C'est un court roman que Carole Zalberg nous a proposé avec Feu pour Feu, dans la belle collection d'Actes Sud, "un endroit où aller".
L'auteure nous livre deux récits. L'un, comme une lettre d'un père à sa fille. Elle est mineure, et se trouve en prison. Il décrit leur voyage comme une épopée, sans fioritures, précis, concis, l'essentiel: leur périple, traversant mil dangers, pour fuir le massacre de leur village africain. Père et enfant, Adama dans sa toute petite enfance viennent se réfugier dans le “Continent Blanc” et lui a l'espoir de sa réussite après tant de détresse, de malheurs et des solidarités fortes trouvées sur son chemin. L'autre récit, qui s'entremêle avec la lettre du père, ce sont extraits des paroles, peut-être des déclarations d'Adama, dans sa langue ado, de la cité, pour expliquer, pour s'affirmer, pour se reconnaître dans l'horreur dont elle a été une des protagonistes, un des bourreaux sans le vouloir ou en tout cas sans comprendre où cela pourrait l'amener.
J'ai été ému, plusieurs fois tout au long de ce conte de la vie qui va. De ce que “le bien et le mal” peuvent nous apprendre dans la douleur et la souffrance d'une telle force de vie et de courage du Père et tant de désespoir, d'incertitude, d’incrédulité de la fille. Elle est confrontée au dérisoire d'une affaire mi-amoureuse, mi-vengeresse dans la loi du groupe, du clan crée par son cercle de filles dans l'insouciance qui était pour elles l'honneur et le désir d'un autre avenir, sans trop savoir définir lequel.
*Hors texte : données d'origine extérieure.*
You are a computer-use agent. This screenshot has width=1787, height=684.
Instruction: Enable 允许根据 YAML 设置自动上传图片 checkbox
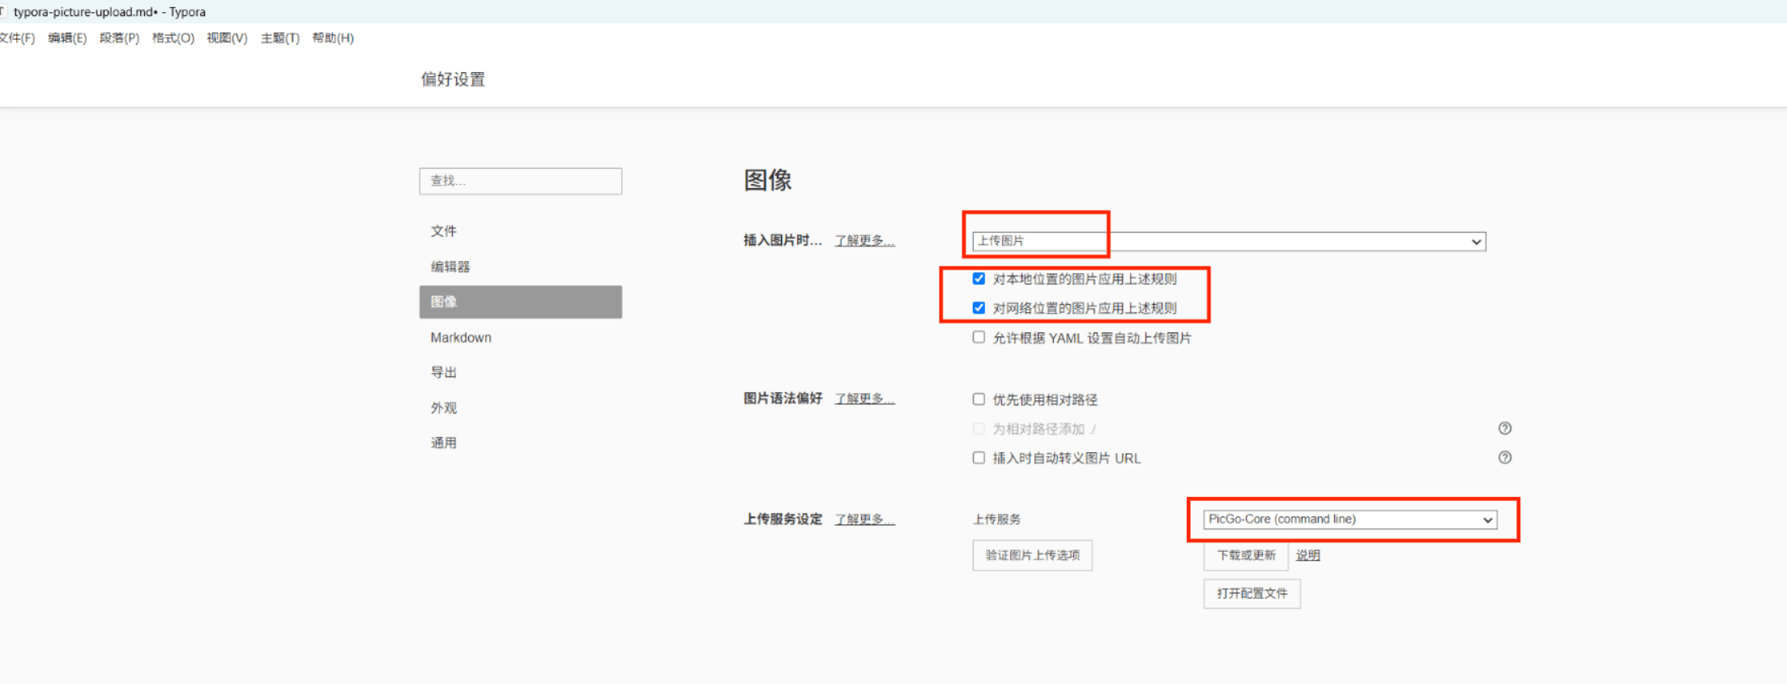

On se souvient de cet affreux fait-divers en septembre 2005 à L'Hay-les-Roses (94). Trois jeunes filles par dépit et pour punir une rivale, mettent le feu à sa boîte aux lettres. Le feu a été rapidement maîtrisé, sans s'étendre aux étages. Néanmoins une fumée toxique a envahie l'escalier de l'immeuble causant la mort de dix-huit personnes dont trois enfants. Quand on souligne trois enfants, c'est comme si on aggravait le chiffre des victimes, et dans l'occurrence, des victimes si proches de l'âge des agresseurs.
Rien ne nous est dit du fait-divers qui est pourtant tout le temps présent. Mais c'est quand elle est séparée de lui, de l'autre côté des murs, que le père raconte, lui raconte le chemin chaotique, le parcours d'aventure périlleuse et la croyance d'aboutir. Sa “lettre” nous donne à voir le drame du lieu de départ, la dureté du lieu d'accueil, fait de méfiance, de mépris, d'exclusion. Dans les digressions du père il nous décrit combien il s'est battu pour sa fille pour qu'elle reste auprès de lui, combien il l'a aimé dans les faits et gestes pour la faire grandir et combien aujourd'hui il attend encore: “Tu n'étais jamais loin mais je t'avais perdue. Et toi, j'en suis convaincu, tu sens que vous êtes prises vous aussi dans le feu meurtrier. Mais qui vous plaindra à part vos pères et vos mères? Et bien sûr nous aussi nous serons jugés et maudits” (pg 66).
Le livre de Carole Zalberg nous émeut par cette voix pleine de détermination pour courir, braver tous les pièges, bâtir sur les routes le passage fantasmé d'un avenir à conquérir par la conviction de l'engagement d'un père pour une autre vie pour sa fille. Elle nous le décrit avec une écriture fine, essentielle, sans jugement, juste dans la brèche qu'en liberté le lecteur s'accordera.